Relativismo moral e indignação seletiva é o que mais se vê por aí. Aliás, o próprio Fernando Morais é contra a pirataria da sua própria obra, mas sugeriu, em entrevista à revista “Fórum”, aspas: “Se por acaso eles querem piratear quem não depende do trabalho para viver, eles que se dediquem a piratear o Banco Itaú. Vão aos cofres do Itaú, do Bradesco, do Santander, que aí, sim, eles vão bater no lugar certo”. Ou seja, parece que o problema não é o roubo em si, mas quem se rouba.

A disseminação da pirataria só tende a crescer em uma sociedade sem valores compartilhados e sem noções claras de certo e errado; uma sociedade na qual, cada vez mais, se incentiva as pessoas a confundir vontades com direitos e a exigir direitos diferenciados conforme o grupo ao qual se pertence. Uma sociedade assim não tem a menor chance de dar certo, como demonstram os crescentes conflitos entre grupos identitários que começam a se cancelar mutuamente.

O mal feito à cabeça das pessoas foi enorme. Em relação a direitos autorais, a mentalidade que se consolidou no Brasil foi: se eu quero ler um livro que acabou de ser lançado e não tenho dinheiro para comprar, eu tenho o direito de baixar uma versão digital pirata; se eu quero assistir ao filme ou à série que todo mundo está comentando e não quero pagar a assinatura de uma empresa capitalista malvadona com o a Netflix, eu tenho o direito de acessar um site pirata ou de usar senhas alheias nos sites legais. A sociedade tem obrigação de me dar acesso a esses produtos culturais, e quem discordar de mim é reacionário, fascista e genocida.

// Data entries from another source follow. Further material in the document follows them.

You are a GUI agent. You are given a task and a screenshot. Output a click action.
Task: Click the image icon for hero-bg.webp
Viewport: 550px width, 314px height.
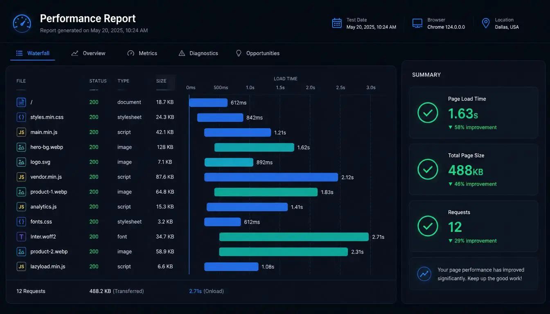pos(21,147)
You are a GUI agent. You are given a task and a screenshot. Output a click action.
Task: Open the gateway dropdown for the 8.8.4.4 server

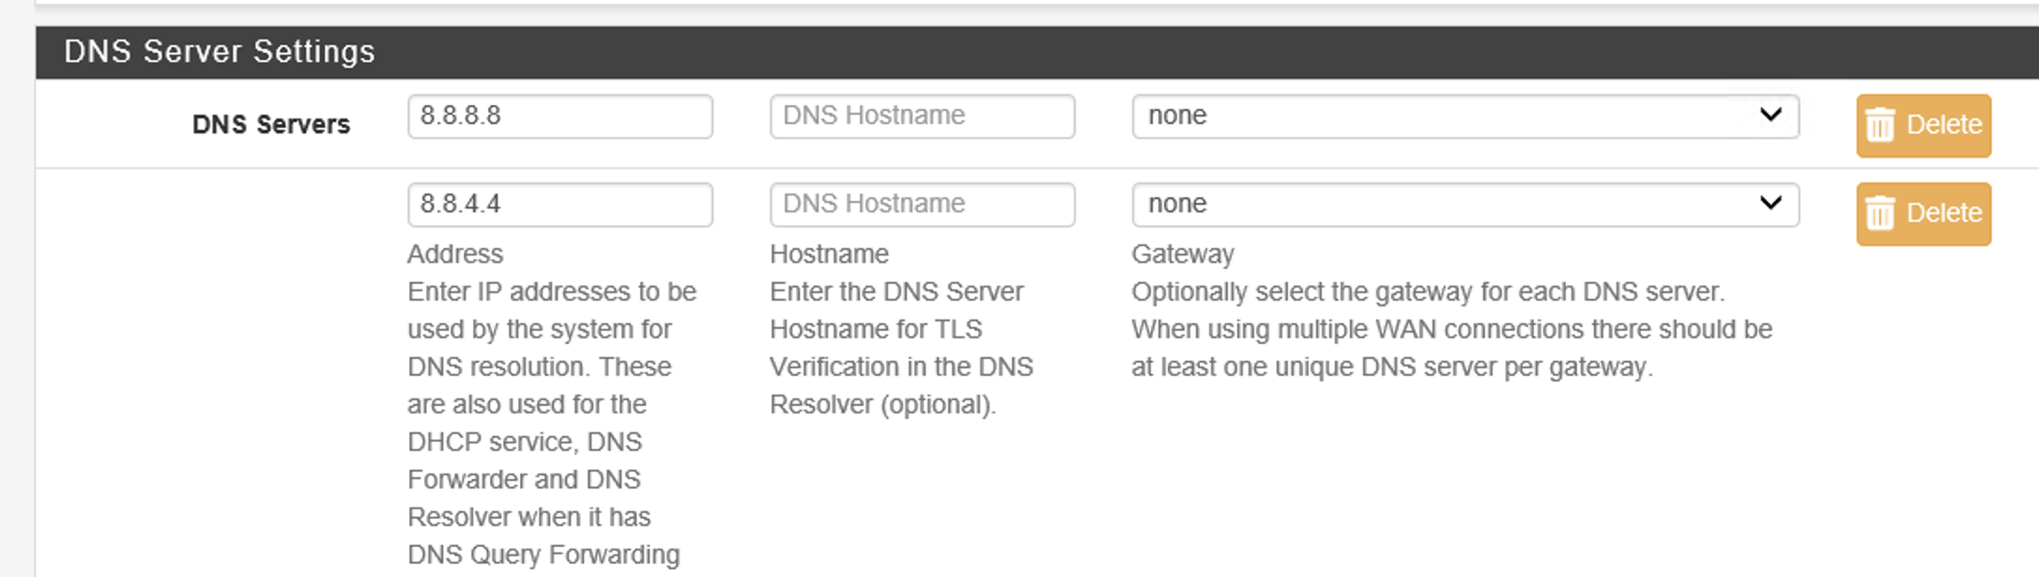1464,205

Querem realmente resolver o problema da pirataria? Trabalhem contra essa cultura. Ensinem aos seus filhos que existem o certo e o errado, e que o certo e o errado devem ser os mesmos para todos, e que ninguém deve ter privilégios com base em sua origem ou classe social. Valorizem o estudo, o mérito, o trabalho e a dedicação individual como caminhos para o êxito e a realização pessoal.

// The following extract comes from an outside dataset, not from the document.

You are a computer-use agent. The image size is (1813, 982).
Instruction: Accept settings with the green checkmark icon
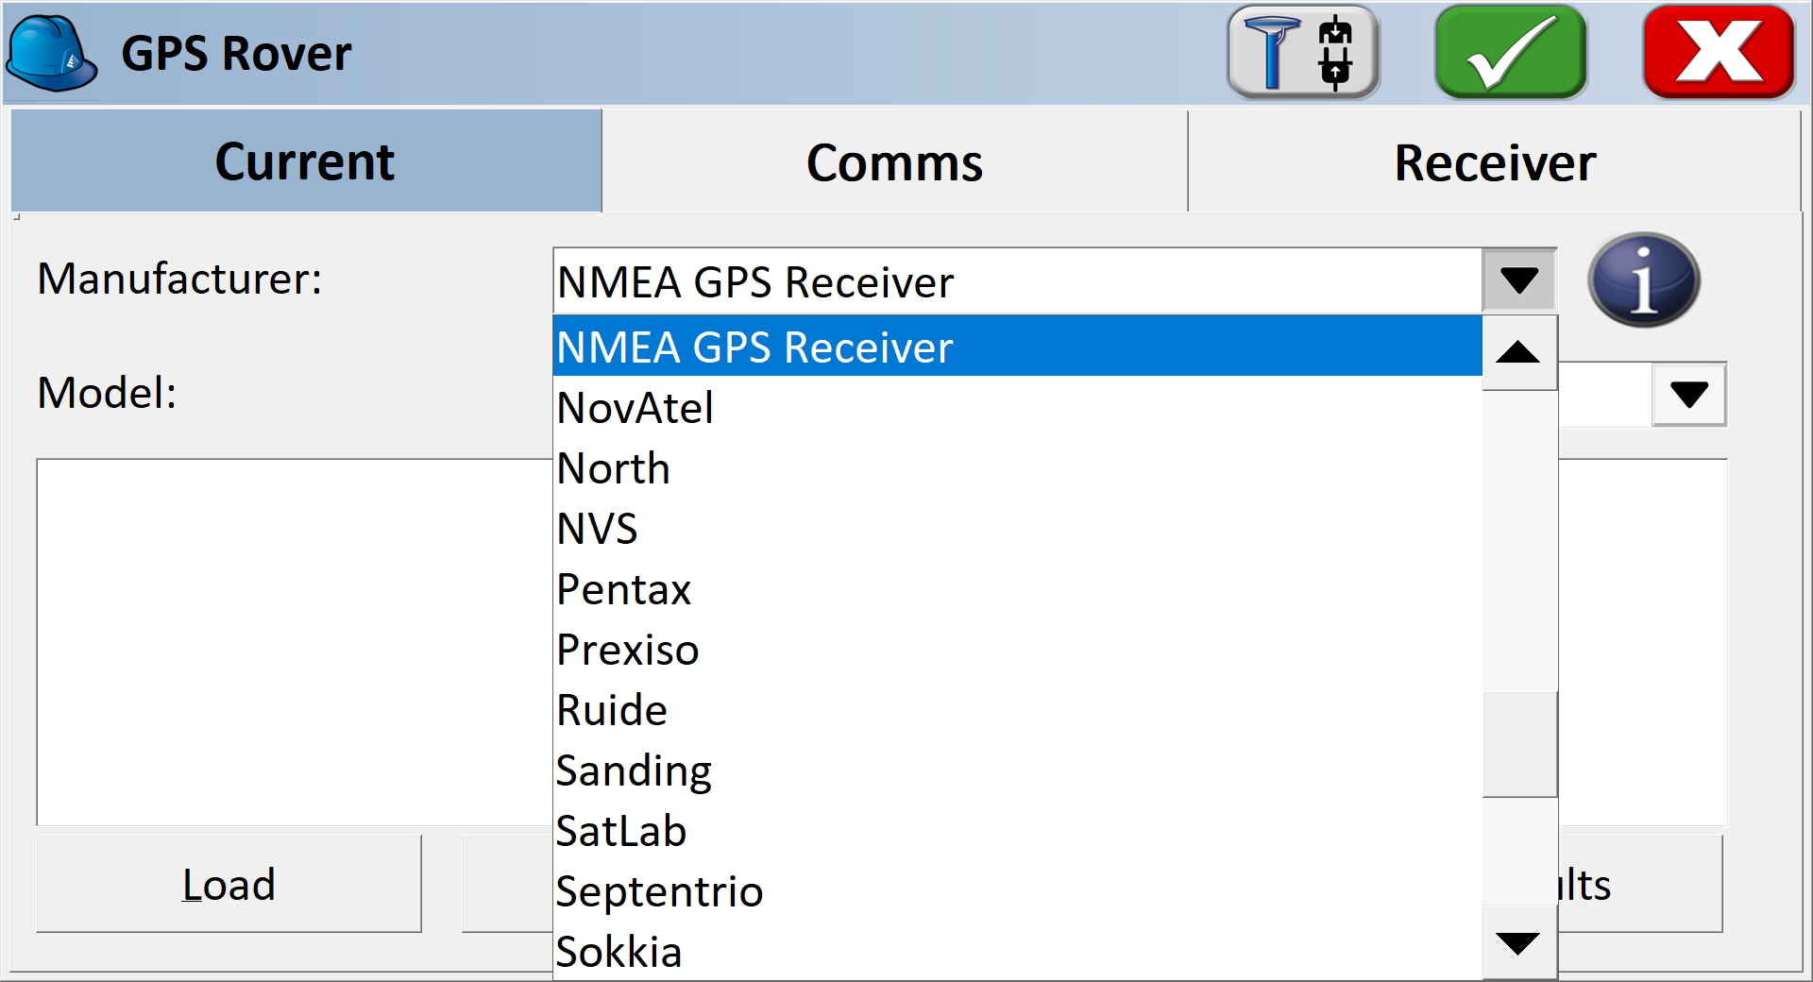[1508, 52]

Lutem por uma sociedade na qual o esforço e o talento sejam recompensados, não por uma sociedade na qual só existem direitos, e nenhum dever. Parem de incentivar o ressentimento e o ódio entre os brasileiros.

Ataquem o problema no ponto de partida. Lutem por uma educação básica universal de qualidade, que proporcione igualdade de oportunidades para todos, em vez de fingir acreditar que é possível resolver o problema no ponto de chegada, distribuindo diplomas e vagas em universidades com base em políticas supostamente compensatórias - cujo único resultado é gerar um exército de desempregados com diploma, que só aprenderam em sala de aula a lacrar, exigir mais direitos e apontar o dedo para os outros nas redes sociais.

Se começarem a fazer isso agora, talvez daqui a duas ou três gerações o Brasil tenha alguma chance de dar certo.